Retype every row below word for word, without changing anything.

------------------------------------------------

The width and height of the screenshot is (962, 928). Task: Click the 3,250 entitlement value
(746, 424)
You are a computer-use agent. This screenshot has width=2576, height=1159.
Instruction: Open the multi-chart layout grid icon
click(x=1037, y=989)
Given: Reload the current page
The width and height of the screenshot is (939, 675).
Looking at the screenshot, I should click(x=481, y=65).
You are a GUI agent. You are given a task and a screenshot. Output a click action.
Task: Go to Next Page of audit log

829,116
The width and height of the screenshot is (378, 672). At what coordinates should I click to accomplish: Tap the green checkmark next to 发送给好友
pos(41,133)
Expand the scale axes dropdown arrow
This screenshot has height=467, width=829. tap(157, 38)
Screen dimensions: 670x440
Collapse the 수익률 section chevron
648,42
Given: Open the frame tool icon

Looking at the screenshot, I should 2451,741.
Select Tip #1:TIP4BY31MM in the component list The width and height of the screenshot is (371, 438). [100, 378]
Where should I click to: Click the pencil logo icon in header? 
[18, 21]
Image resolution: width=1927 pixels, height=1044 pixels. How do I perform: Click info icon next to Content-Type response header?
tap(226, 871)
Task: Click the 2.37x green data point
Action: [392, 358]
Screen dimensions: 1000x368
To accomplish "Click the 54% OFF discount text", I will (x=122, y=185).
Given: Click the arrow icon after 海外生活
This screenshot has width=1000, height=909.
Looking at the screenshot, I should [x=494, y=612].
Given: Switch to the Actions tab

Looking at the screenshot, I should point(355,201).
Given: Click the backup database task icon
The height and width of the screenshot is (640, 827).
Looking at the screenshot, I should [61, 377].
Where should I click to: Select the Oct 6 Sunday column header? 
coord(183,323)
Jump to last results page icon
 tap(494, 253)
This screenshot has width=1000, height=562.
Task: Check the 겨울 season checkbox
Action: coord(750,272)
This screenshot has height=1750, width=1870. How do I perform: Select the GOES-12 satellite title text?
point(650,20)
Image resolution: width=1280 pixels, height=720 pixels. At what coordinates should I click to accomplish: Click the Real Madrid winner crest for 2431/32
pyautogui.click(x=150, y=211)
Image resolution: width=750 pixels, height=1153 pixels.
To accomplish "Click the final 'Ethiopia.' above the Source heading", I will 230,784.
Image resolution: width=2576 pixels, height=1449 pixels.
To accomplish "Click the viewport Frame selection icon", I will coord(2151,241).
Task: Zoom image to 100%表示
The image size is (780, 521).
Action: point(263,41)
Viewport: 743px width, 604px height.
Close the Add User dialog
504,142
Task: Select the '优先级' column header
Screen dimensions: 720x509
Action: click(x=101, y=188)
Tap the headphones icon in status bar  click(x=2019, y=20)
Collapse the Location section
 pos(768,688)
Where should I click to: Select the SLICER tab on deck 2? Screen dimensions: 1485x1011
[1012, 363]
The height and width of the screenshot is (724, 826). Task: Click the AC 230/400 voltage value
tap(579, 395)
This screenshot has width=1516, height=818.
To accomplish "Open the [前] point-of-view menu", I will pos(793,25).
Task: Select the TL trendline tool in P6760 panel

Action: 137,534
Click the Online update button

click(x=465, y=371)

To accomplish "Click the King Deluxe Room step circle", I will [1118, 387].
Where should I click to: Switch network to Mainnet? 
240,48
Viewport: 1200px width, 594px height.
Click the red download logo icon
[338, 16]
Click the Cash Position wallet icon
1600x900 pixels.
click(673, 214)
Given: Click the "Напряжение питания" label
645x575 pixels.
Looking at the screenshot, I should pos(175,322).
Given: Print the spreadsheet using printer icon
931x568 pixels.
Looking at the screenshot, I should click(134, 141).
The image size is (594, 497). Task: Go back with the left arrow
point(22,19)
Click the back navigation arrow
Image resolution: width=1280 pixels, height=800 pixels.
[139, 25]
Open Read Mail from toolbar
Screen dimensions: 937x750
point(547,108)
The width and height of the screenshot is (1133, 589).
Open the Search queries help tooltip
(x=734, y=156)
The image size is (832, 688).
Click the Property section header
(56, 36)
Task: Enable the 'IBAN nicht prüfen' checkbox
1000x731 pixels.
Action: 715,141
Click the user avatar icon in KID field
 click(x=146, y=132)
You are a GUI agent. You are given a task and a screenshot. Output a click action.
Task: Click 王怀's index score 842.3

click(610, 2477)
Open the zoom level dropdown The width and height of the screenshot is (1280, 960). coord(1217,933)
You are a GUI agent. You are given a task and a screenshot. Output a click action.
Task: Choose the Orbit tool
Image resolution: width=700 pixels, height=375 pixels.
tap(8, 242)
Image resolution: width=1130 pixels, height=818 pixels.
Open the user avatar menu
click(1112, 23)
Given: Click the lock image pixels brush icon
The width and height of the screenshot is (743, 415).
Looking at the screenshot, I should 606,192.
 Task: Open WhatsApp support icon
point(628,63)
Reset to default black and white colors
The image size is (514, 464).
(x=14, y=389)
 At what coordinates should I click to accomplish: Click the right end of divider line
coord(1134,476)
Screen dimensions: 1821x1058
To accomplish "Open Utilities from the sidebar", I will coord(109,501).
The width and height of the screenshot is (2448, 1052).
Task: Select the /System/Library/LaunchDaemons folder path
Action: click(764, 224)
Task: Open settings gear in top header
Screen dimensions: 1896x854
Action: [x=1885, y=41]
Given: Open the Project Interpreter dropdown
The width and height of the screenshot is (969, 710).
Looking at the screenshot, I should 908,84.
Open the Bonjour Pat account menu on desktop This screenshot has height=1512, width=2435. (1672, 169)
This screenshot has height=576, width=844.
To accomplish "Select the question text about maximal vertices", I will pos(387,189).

------------------------------------------------

> SOLUTION TO THE EXERCISE
The width and height of the screenshot is (962, 928). Task: Click the 3,250 entitlement value
(746, 424)
You are a computer-use agent. This screenshot has width=2576, height=1159.
Instruction: Open the multi-chart layout grid icon
click(x=1037, y=989)
Given: Reload the current page
The width and height of the screenshot is (939, 675).
Looking at the screenshot, I should click(x=481, y=65).
You are a GUI agent. You are given a task and a screenshot. Output a click action.
Task: Go to Next Page of audit log

829,116
The width and height of the screenshot is (378, 672). At what coordinates should I click to accomplish: Tap the green checkmark next to 发送给好友
pos(41,133)
Expand the scale axes dropdown arrow
This screenshot has height=467, width=829. tap(157, 38)
Screen dimensions: 670x440
Collapse the 수익률 section chevron
648,42
Given: Open the frame tool icon

Looking at the screenshot, I should 2451,741.
Select Tip #1:TIP4BY31MM in the component list The width and height of the screenshot is (371, 438). [100, 378]
Where should I click to: Click the pencil logo icon in header? 
[18, 21]
Image resolution: width=1927 pixels, height=1044 pixels. How do I perform: Click info icon next to Content-Type response header?
tap(226, 871)
Task: Click the 2.37x green data point
Action: [392, 358]
Screen dimensions: 1000x368
To accomplish "Click the 54% OFF discount text", I will (x=122, y=185).
Given: Click the arrow icon after 海外生活
This screenshot has width=1000, height=909.
Looking at the screenshot, I should [x=494, y=612].
Given: Switch to the Actions tab

Looking at the screenshot, I should point(355,201).
Given: Click the backup database task icon
The height and width of the screenshot is (640, 827).
Looking at the screenshot, I should [61, 377].
Where should I click to: Select the Oct 6 Sunday column header? 
coord(183,323)
Jump to last results page icon
 tap(494, 253)
This screenshot has width=1000, height=562.
Task: Check the 겨울 season checkbox
Action: coord(750,272)
This screenshot has height=1750, width=1870. How do I perform: Select the GOES-12 satellite title text?
point(650,20)
Image resolution: width=1280 pixels, height=720 pixels. At what coordinates should I click to accomplish: Click the Real Madrid winner crest for 2431/32
pyautogui.click(x=150, y=211)
Image resolution: width=750 pixels, height=1153 pixels.
To accomplish "Click the final 'Ethiopia.' above the Source heading", I will 230,784.
Image resolution: width=2576 pixels, height=1449 pixels.
To accomplish "Click the viewport Frame selection icon", I will coord(2151,241).
Task: Zoom image to 100%表示
The image size is (780, 521).
Action: point(263,41)
Viewport: 743px width, 604px height.
Close the Add User dialog
504,142
Task: Select the '优先级' column header
Screen dimensions: 720x509
Action: click(x=101, y=188)
Tap the headphones icon in status bar  click(x=2019, y=20)
Collapse the Location section
 pos(768,688)
Where should I click to: Select the SLICER tab on deck 2? Screen dimensions: 1485x1011
[1012, 363]
The height and width of the screenshot is (724, 826). Task: Click the AC 230/400 voltage value
tap(579, 395)
This screenshot has width=1516, height=818.
To accomplish "Open the [前] point-of-view menu", I will pos(793,25).
Task: Select the TL trendline tool in P6760 panel

Action: 137,534
Click the Online update button

click(x=465, y=371)

To accomplish "Click the King Deluxe Room step circle", I will [1118, 387].
Where should I click to: Switch network to Mainnet? 
240,48
Viewport: 1200px width, 594px height.
Click the red download logo icon
[338, 16]
Click the Cash Position wallet icon
1600x900 pixels.
click(673, 214)
Given: Click the "Напряжение питания" label
645x575 pixels.
Looking at the screenshot, I should pos(175,322).
Given: Print the spreadsheet using printer icon
931x568 pixels.
Looking at the screenshot, I should click(134, 141).
The image size is (594, 497). Task: Go back with the left arrow
point(22,19)
Click the back navigation arrow
Image resolution: width=1280 pixels, height=800 pixels.
[139, 25]
Open Read Mail from toolbar
Screen dimensions: 937x750
point(547,108)
The width and height of the screenshot is (1133, 589).
Open the Search queries help tooltip
(x=734, y=156)
The image size is (832, 688).
Click the Property section header
(56, 36)
Task: Enable the 'IBAN nicht prüfen' checkbox
1000x731 pixels.
Action: 715,141
Click the user avatar icon in KID field
 click(x=146, y=132)
You are a GUI agent. You are given a task and a screenshot. Output a click action.
Task: Click 王怀's index score 842.3

click(610, 2477)
Open the zoom level dropdown The width and height of the screenshot is (1280, 960). coord(1217,933)
You are a GUI agent. You are given a task and a screenshot. Output a click action.
Task: Choose the Orbit tool
Image resolution: width=700 pixels, height=375 pixels.
tap(8, 242)
Image resolution: width=1130 pixels, height=818 pixels.
Open the user avatar menu
click(1112, 23)
Given: Click the lock image pixels brush icon
The width and height of the screenshot is (743, 415).
Looking at the screenshot, I should 606,192.
 Task: Open WhatsApp support icon
point(628,63)
Reset to default black and white colors
The image size is (514, 464).
(x=14, y=389)
 At what coordinates should I click to accomplish: Click the right end of divider line
coord(1134,476)
Screen dimensions: 1821x1058
To accomplish "Open Utilities from the sidebar", I will coord(109,501).
The width and height of the screenshot is (2448, 1052).
Task: Select the /System/Library/LaunchDaemons folder path
Action: click(764, 224)
Task: Open settings gear in top header
Screen dimensions: 1896x854
Action: [x=1885, y=41]
Given: Open the Project Interpreter dropdown
The width and height of the screenshot is (969, 710).
Looking at the screenshot, I should 908,84.
Open the Bonjour Pat account menu on desktop This screenshot has height=1512, width=2435. (1672, 169)
This screenshot has height=576, width=844.
To accomplish "Select the question text about maximal vertices", I will pos(387,189).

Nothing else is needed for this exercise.